Wednesday, September 4, 2013
Whirlpool Refrigerator Runs Constantly and Not Defrosting - How To Fix
Not only that, frost was starting to accumulate in the freezer. It has a built in defroster so this is suppose to melt automatically. I scraped off the ice hoping that would help. It didn't. A week later there was more frost again. I thought there might be ice blocking the vents so I decided to turn it off and remove the back panel of the freezer to check it out.
When I took off the back panel of the freezer, the whole condenser coil was covered in ice and frost. The vents were also blocked with ice. I knew this was definitely a problem and likely what was causing the air not to circulate in turn causing the thermostat to not get cold enough and ultimately making the refrigerator run constantly.
So with all my frozen foods removed, I started chipping away at the ice. It took a long time, but after a couple hours, I got all of it removed or melted. I reassembled the panels and put everything back in. I started it up and waited a couple hours for it to get back to cold temperature. Sure enough, it worked and the refrigerator went back to the schedule of going on for a while and going off for a while.
I was very relieved because the constant running refrigerator was taking its toll on my electric bill. My bill was the highest it has been in years and I'm sure it was because of the fridge.

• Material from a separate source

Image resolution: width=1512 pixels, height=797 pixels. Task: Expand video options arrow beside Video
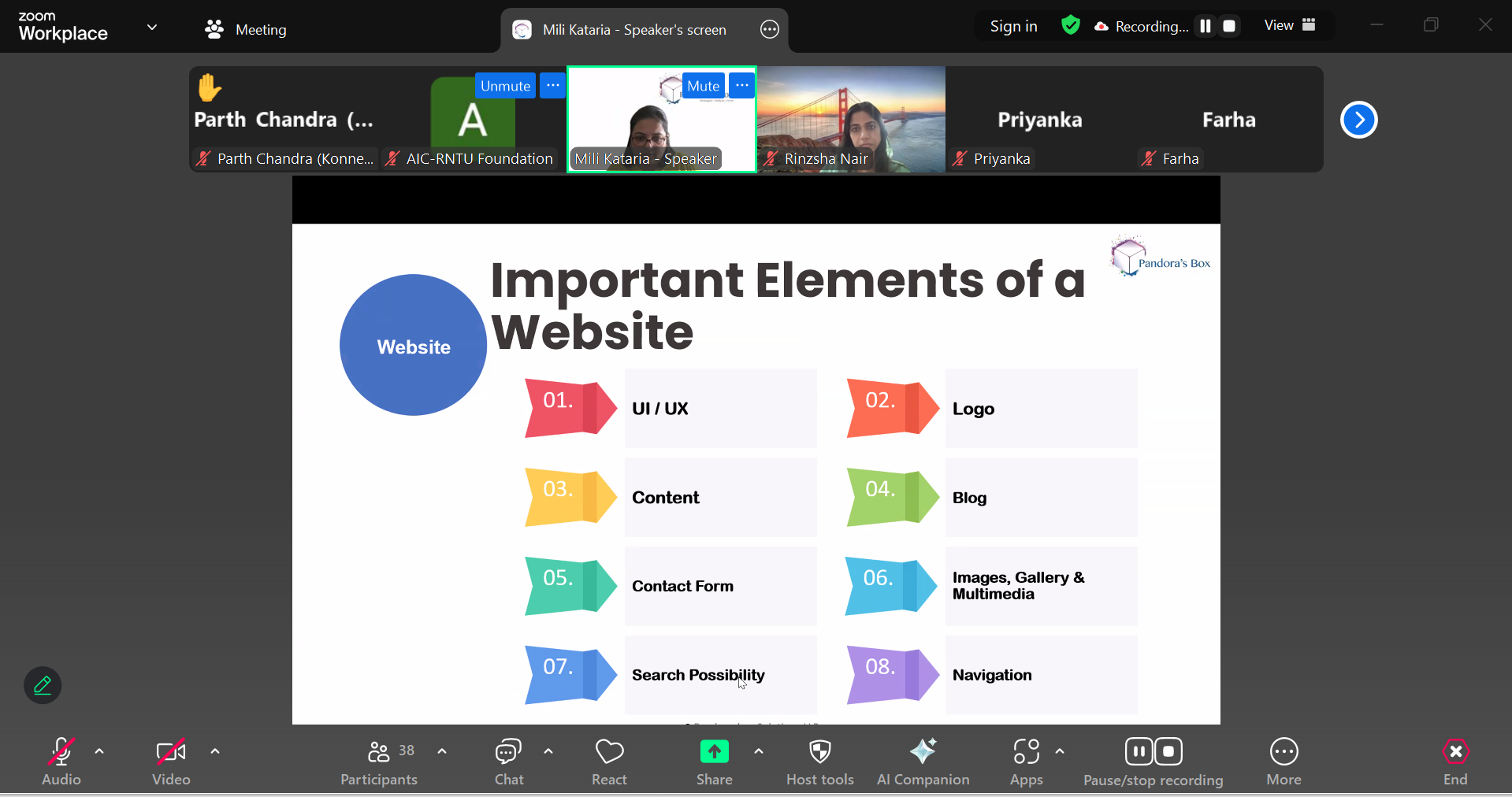(x=215, y=751)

Here's the thing, I don't know if it is fixed 100% yet. There still could be a problem with it not defrosting properly. I don't know if the coils were frozen over a long period of time or if it just happened recently. I will have to keep an eye on it over the next few weeks to see if it stays free of ice. If not, there is a problem with the defrost system and I will probably have to replace a part or 2. I will update this entry if that is the case.
So I waited a couple weeks after the manual defrost and opened up the freezer panel again. Unfortunately ice had started building up on the coils again so this meant there was indeed a defrost problem. Since I couldn't test the parts myself, I had to have a repair specialist come by to check it out. They said that the defrost timer was bad and needed to be replaced and also recommended replacing the defrost thermostat at the same time. I asked if I could do it myself to save on the cost and they said yes and told me which parts I would need and how to do it.

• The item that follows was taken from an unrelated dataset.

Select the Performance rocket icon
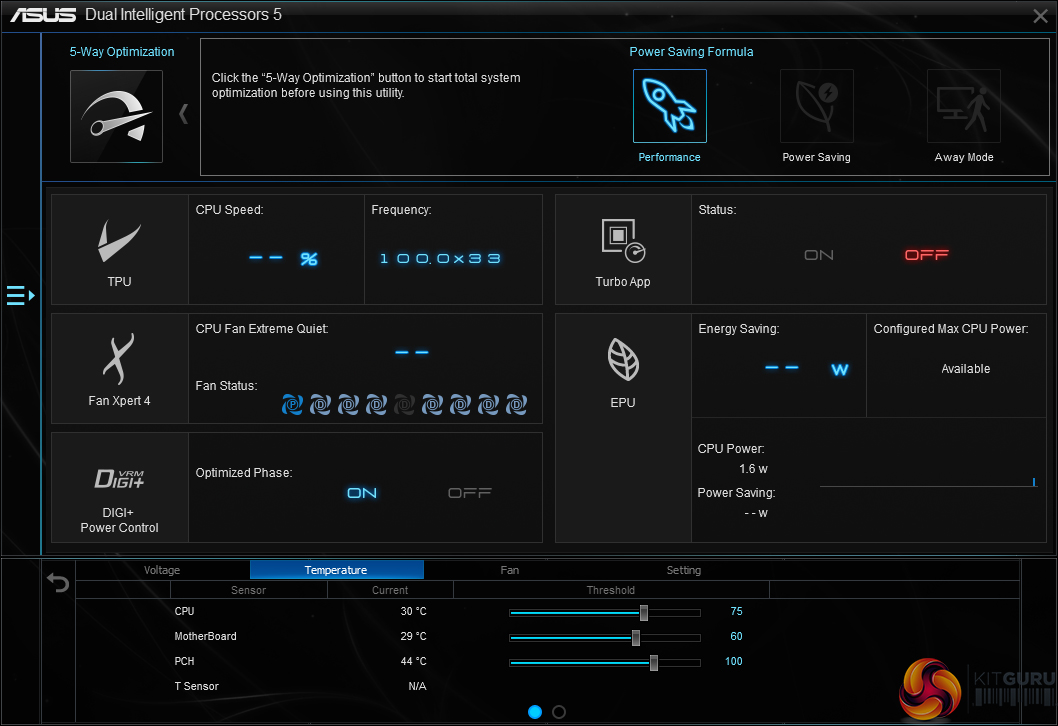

So first I ordered the defrost timer and replaced it. This was not too easy because even though the part is made for the refrigerator, it was a little different than the original part and had an extra wire that needed to be hooked up to the right terminal. The instructions for this were not clear either so it took a couple tries to get it right. I hoped this would fix the problem. So I waited a couple weeks and checked the coils again. Still ice! Great, so apparently there was still something wrong. The repair guy mentioned I should probably replace the defrost thermostat, so that is what I decided to do next.

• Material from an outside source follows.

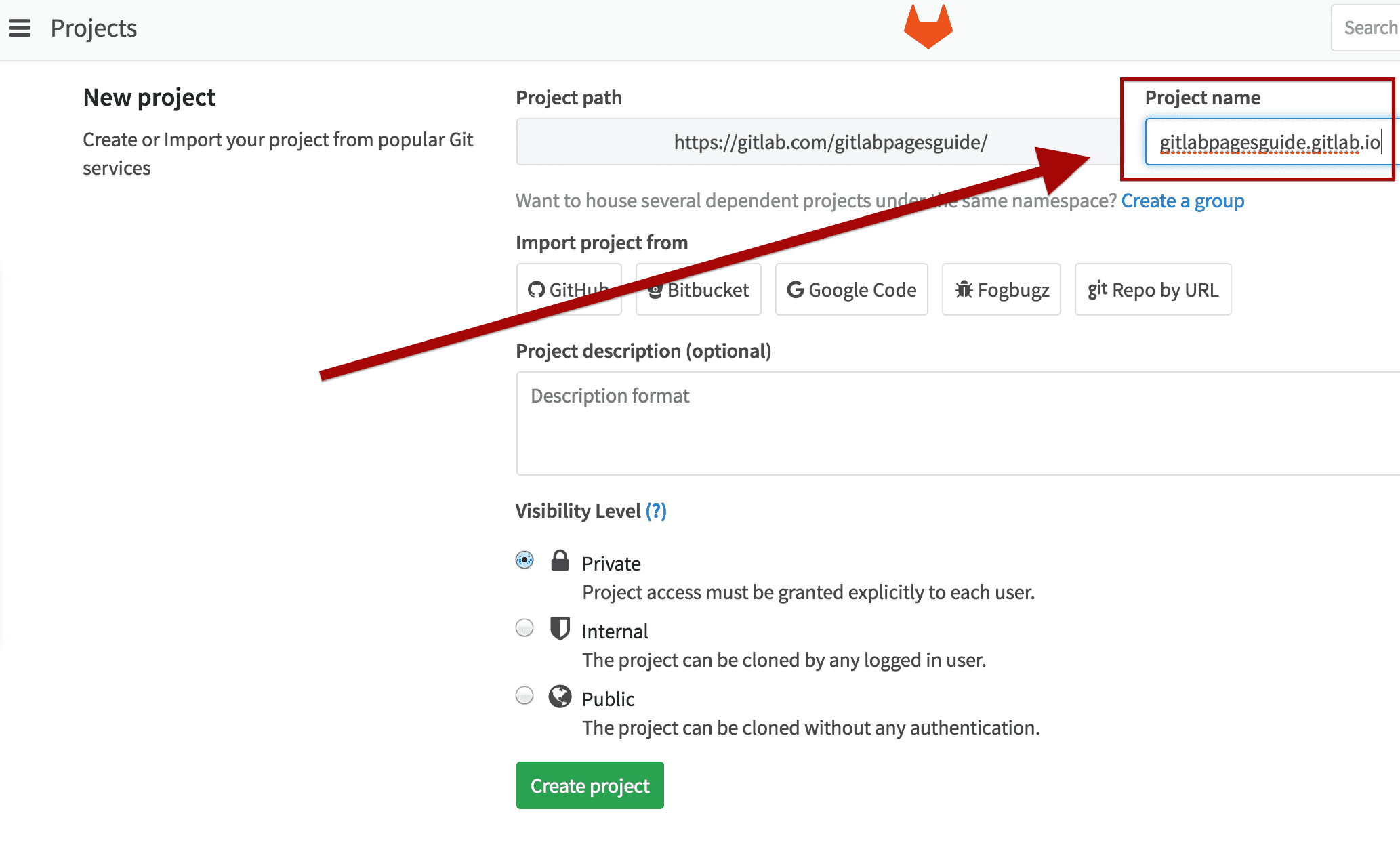Viewport: 1400px width, 866px height.
Task: Follow the Create a group link
Action: pyautogui.click(x=1182, y=201)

I ordered the part and went to install it. This one was even more tricky because it did not plug in. You actually have to cut the wires and then reconnect them with wire connectors. I managed to do it and get it all put back together. Crossing my fingers, I hoped this would finally fix it.
Next morning I hear a familiar dripping noise from the fridge. It was the noise it makes when the ice is melting down to the drip pan. I run over to it, open it up and feel the back panel. Sure enough, heat! It worked! So replacing the defrost thermostat and the timer solved the problem. I ended up saving about $130 in labor and parts cost. I also learned a lot about refrigerators!